3.1. Comparison of CT Perfusion Measurements between White Matter and Gray Matter

A total of four white matter ROIs and four gray matter ROIs were measured. All white matter regions exhibited significantly lower rCBV and rCBF values compared to gray matter regions. Specifically, in the frontal, temporal, parietal, and occipital lobes, the rCBV values in white matter were significantly lower than those in gray matter (p = 0.003, 0.003, <0.0001, and 0.001, respectively). Moreover, the rCBF values in the white matter of the frontal, temporal, parietal, and occipital lobes were significantly lower than those in gray matter (p ≤ 0.0001, 0.001, <0.0001, and 0.001, respectively). Differences between white matter and gray matter by p values are described in Table 2.
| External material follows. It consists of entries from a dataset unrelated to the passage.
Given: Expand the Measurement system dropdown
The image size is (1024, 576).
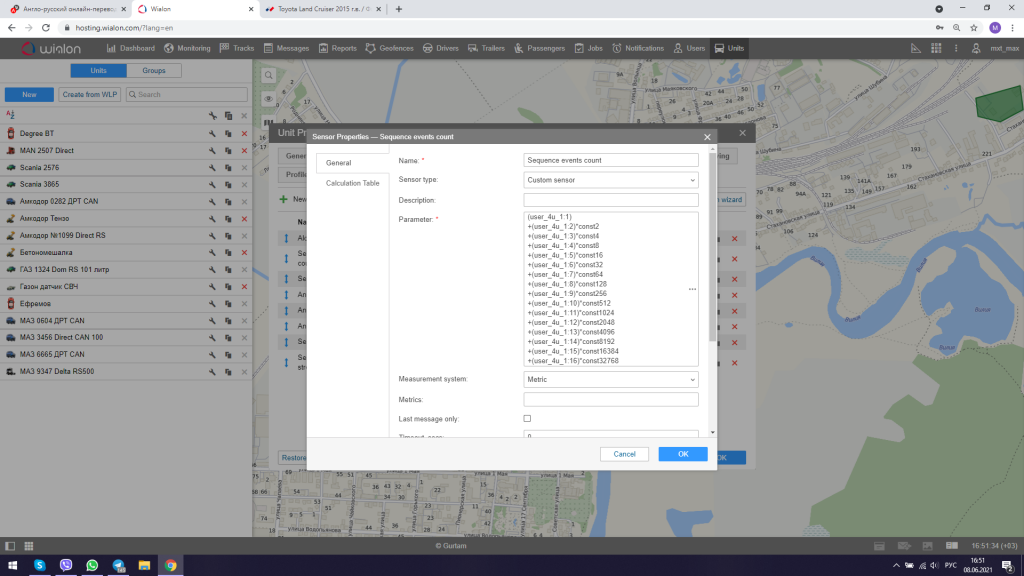Looking at the screenshot, I should [x=610, y=380].
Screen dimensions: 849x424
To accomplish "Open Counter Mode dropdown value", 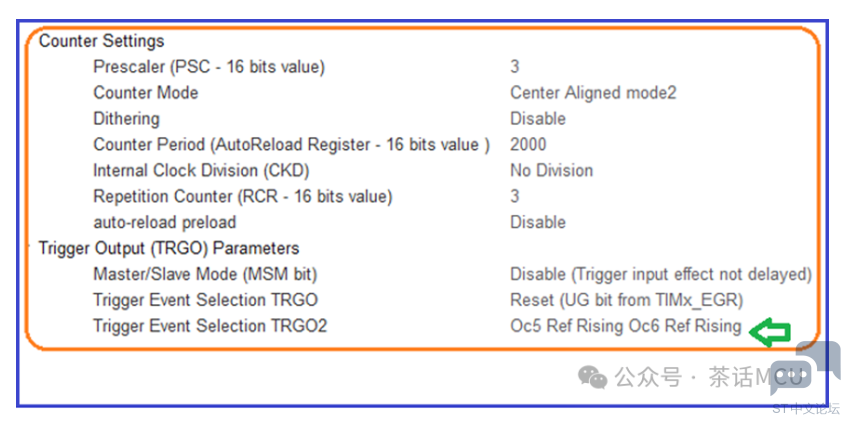I will click(593, 93).
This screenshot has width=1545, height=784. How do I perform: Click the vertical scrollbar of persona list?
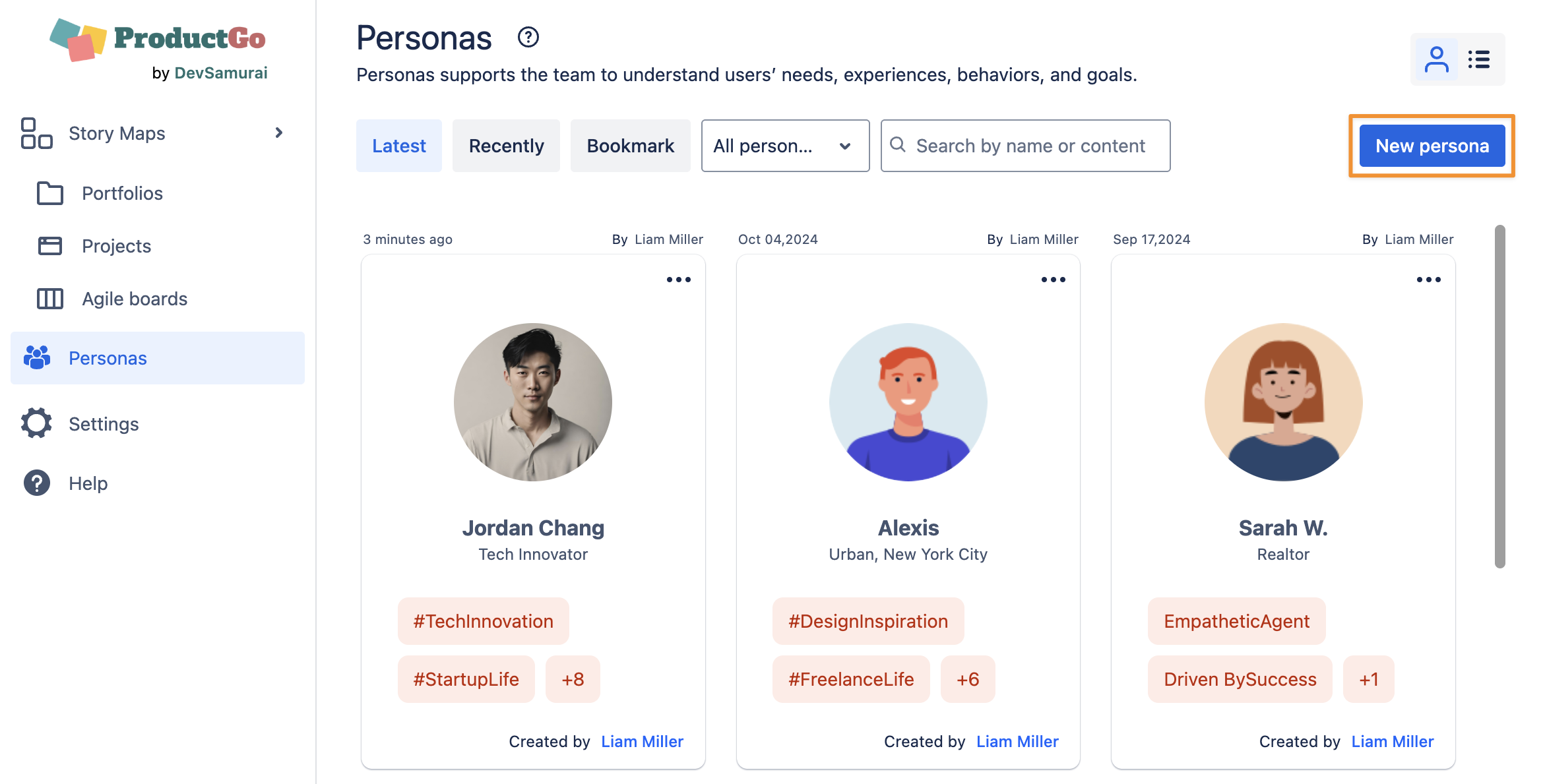coord(1499,396)
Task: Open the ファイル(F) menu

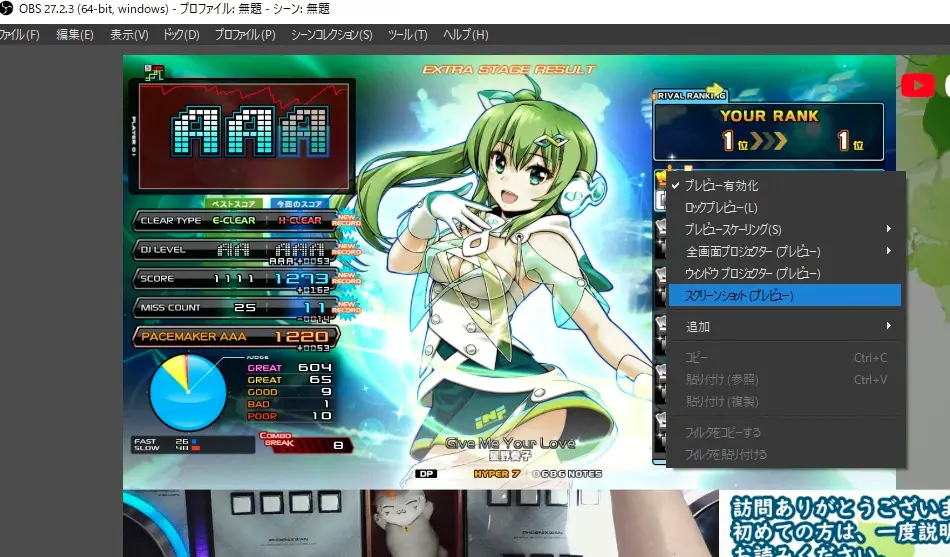Action: [20, 35]
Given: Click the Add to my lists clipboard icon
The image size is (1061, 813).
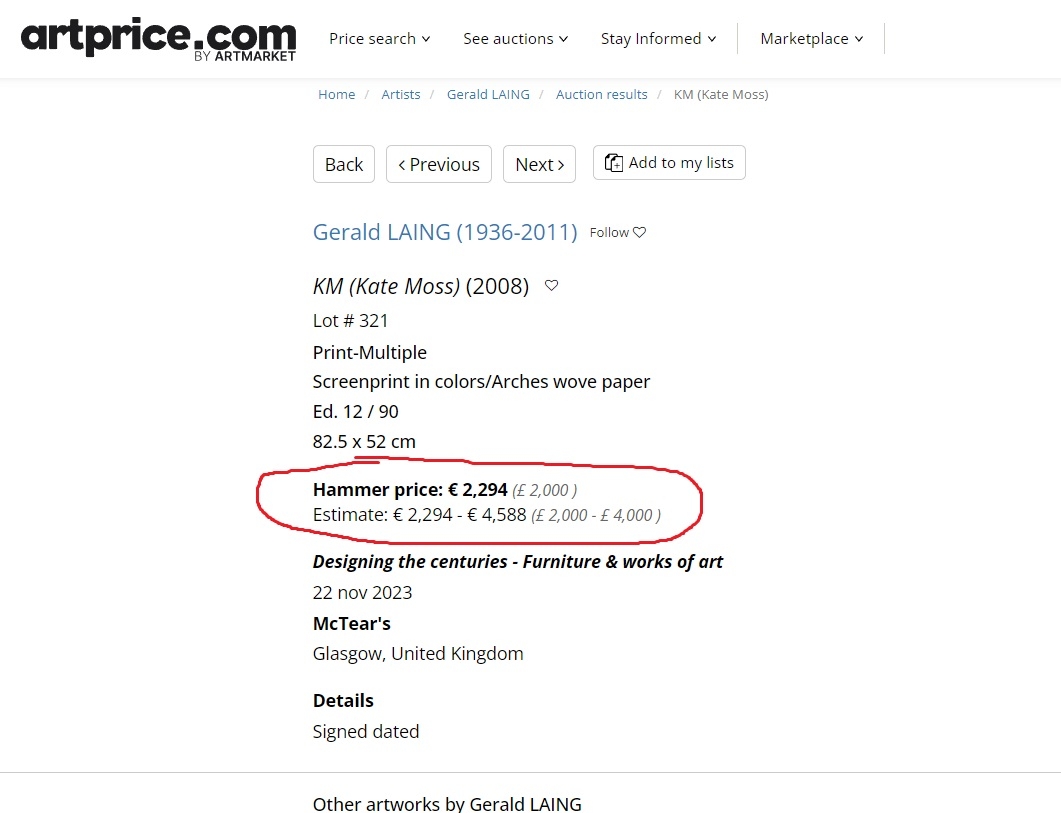Looking at the screenshot, I should point(614,163).
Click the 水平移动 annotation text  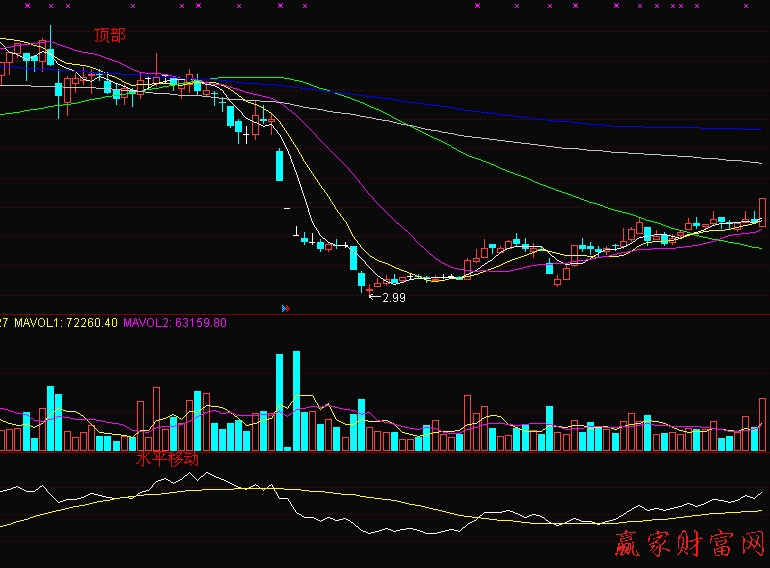point(167,460)
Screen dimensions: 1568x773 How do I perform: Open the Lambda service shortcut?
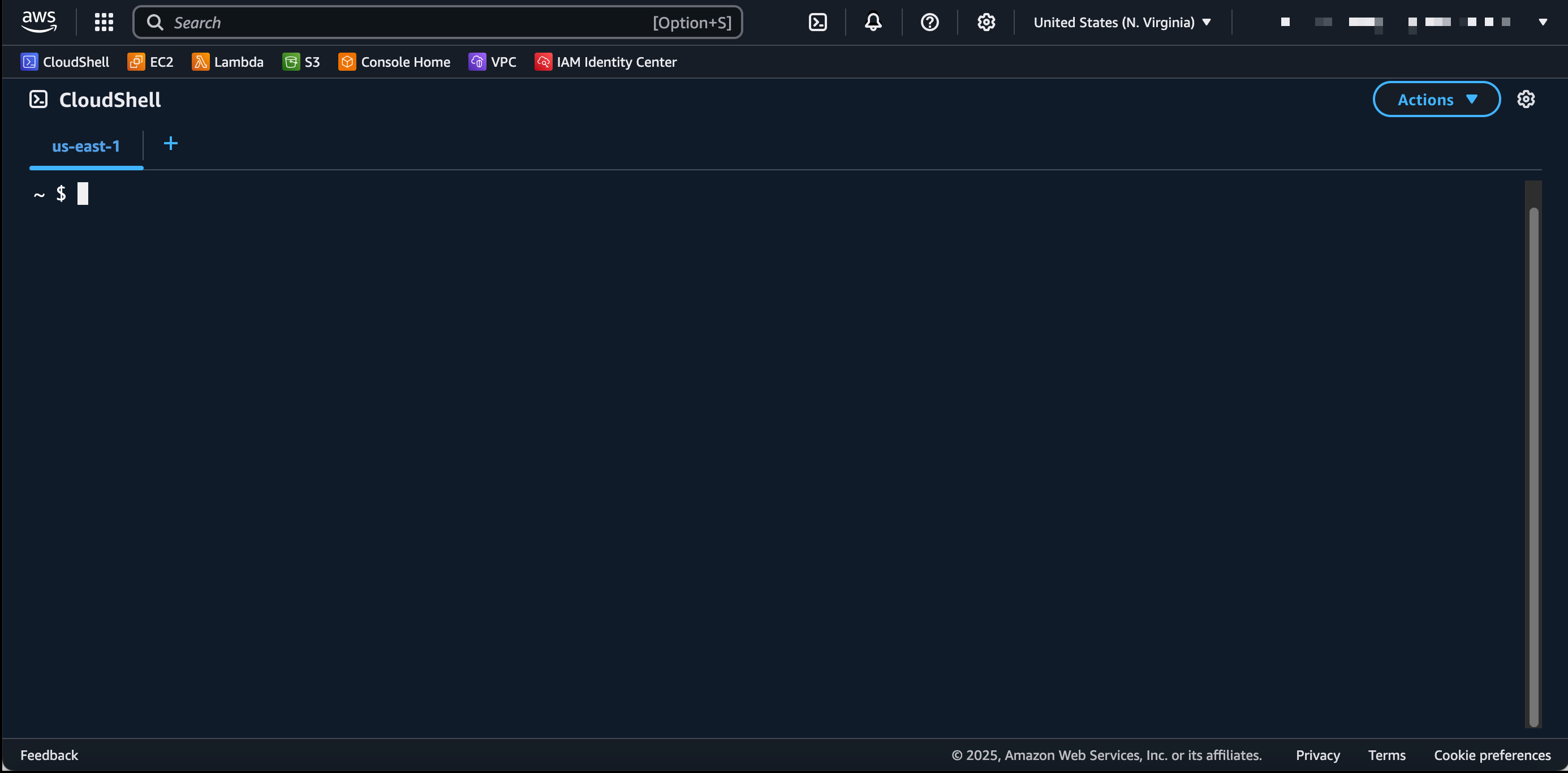[x=226, y=62]
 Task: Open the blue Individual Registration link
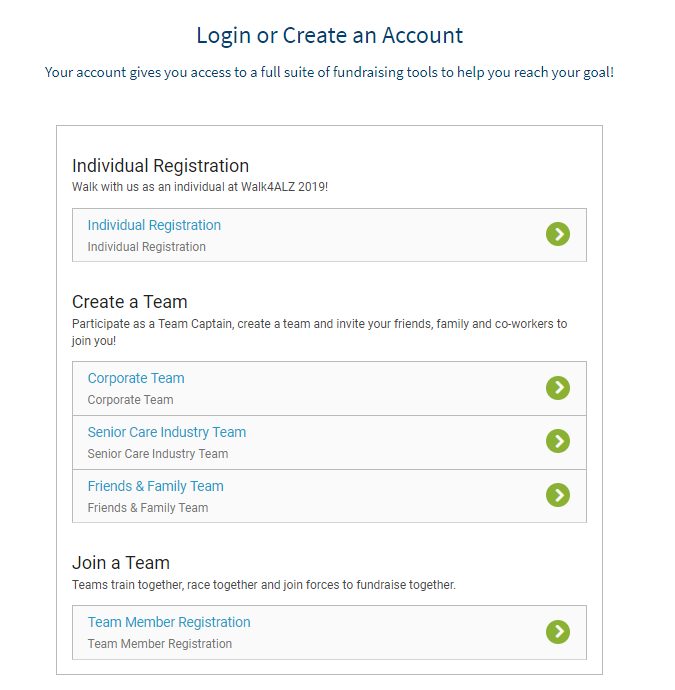pyautogui.click(x=154, y=225)
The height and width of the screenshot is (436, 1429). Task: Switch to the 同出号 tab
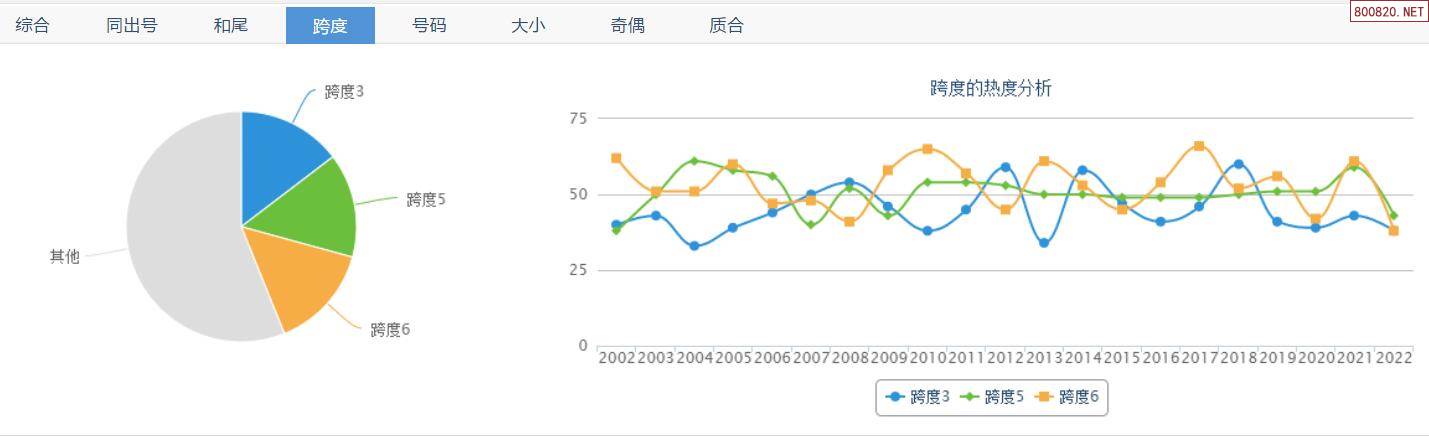[x=132, y=25]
3.2. Comparison of CT Perfusion Measurements by Aging

There were no significant differences in the mean values for each of the 13 brain regions between the young and old groups, except for the HU value in the occipital gray matter (p = 0.034). In terms of the ROI size, the young group had significantly larger sizes in the frontal white matter (p = 0.021), frontal gray matter (p = 0.021), temporal gray matter (p = 0.001), parietal gray matter (p = 0.006), and occipital white matter (p = 0.034) than the old group. Details of ROIs, HU values, and regional perfusion values within each group are presented in Table 3.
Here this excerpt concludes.